ロマンチック・ラブ・イデオロギー (新鋭短歌シリーズ)
ロマンチック・ラブ・イデオロギー (新鋭短歌シリーズ) / 感想・レビュー
ぷほは
「私は普通だ」というあとがきの宣言は、芸術が持つ非規範性――「これが現実ですよね」と自信たっぷりに提示しているのに、受け手から見ればそこから不気味にズレていく――の表出というよりも、むしろ「普通ではない女の子が好き」というニューウェーブ系の呪縛からの脱皮を図っているものとして読めた。『花束みたいな恋をした』のカップルのように、別に押井守やきのこ帝国を知らなくても、字のへたくそな女は漢字がきらいな男との恋を歌にする。確かに抜けは良いが、それが保守的な姿勢によって可能となっている節もあり手放しの評価も難しい。
2022/06/28
toron*
どうしようもないほど無敵桜の木折っても誰にも咎められない 日本語を話しているとわからないくらい綺麗に口から夏が 他人よりわたし恵まれてるかもな 冷食のたらこパスタは美味しい 徹底的に自分のことを歌っている、またごく狭い範囲のなかの価値観(誰と付き合ったとか、「カブった」とか)をずっと詠っていて、めちゃめちゃ面白かった。

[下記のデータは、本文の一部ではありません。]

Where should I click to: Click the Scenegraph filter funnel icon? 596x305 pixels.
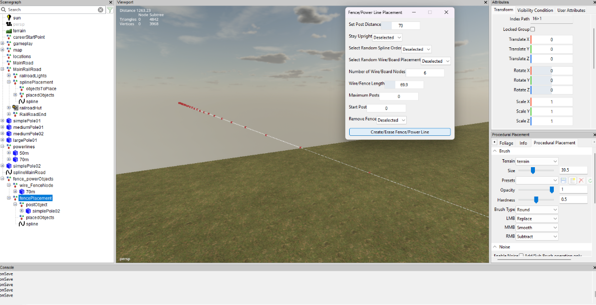click(110, 9)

初出では「他人より〜」の歌は「美味しい」ではなく「不味い」だったような気がするのだけど、変えたのだろうか。…ちょっと気になっているので、確認できないことが悔やまれる。
2021/05/23
トマス
「短歌はロマンチックに恋愛を詠むもの」というお約束は過去のものとなり、今や短歌がそのイデオロギーを告発している。10代の体当たりの恋愛に予期せぬコロナ禍が襲来した影響は大きい。直情的な言葉とシビアな現実の衝突が短歌に結実している。
2021/03/21
シロクマぽよんぽ
『短歌研究』2021年7月号の山田航との対談で興味を持ち、購入。表紙からもわかる通り、一言でいえば大森靖子っぽい。女性性・若さ・身体の文脈で他者から解釈されることへの抵抗と、少女性への懐古、そして自傷的な言葉と、いかにもまずそうな食べ物が並ぶ。気になるのは、ちらちら描写される政治とナショナリズム。コロナと東京オリンピックの影響だろうか。短歌形式的には、改行と語尾のリフレインは特徴として挙げられるだろう。個人的なお気に入りは、「+希望 -実家 +猫 (改行) わかりあえないことだけわかる」。
2022/02/09
みーこ
感性が若々しくてサブカルっぽかった。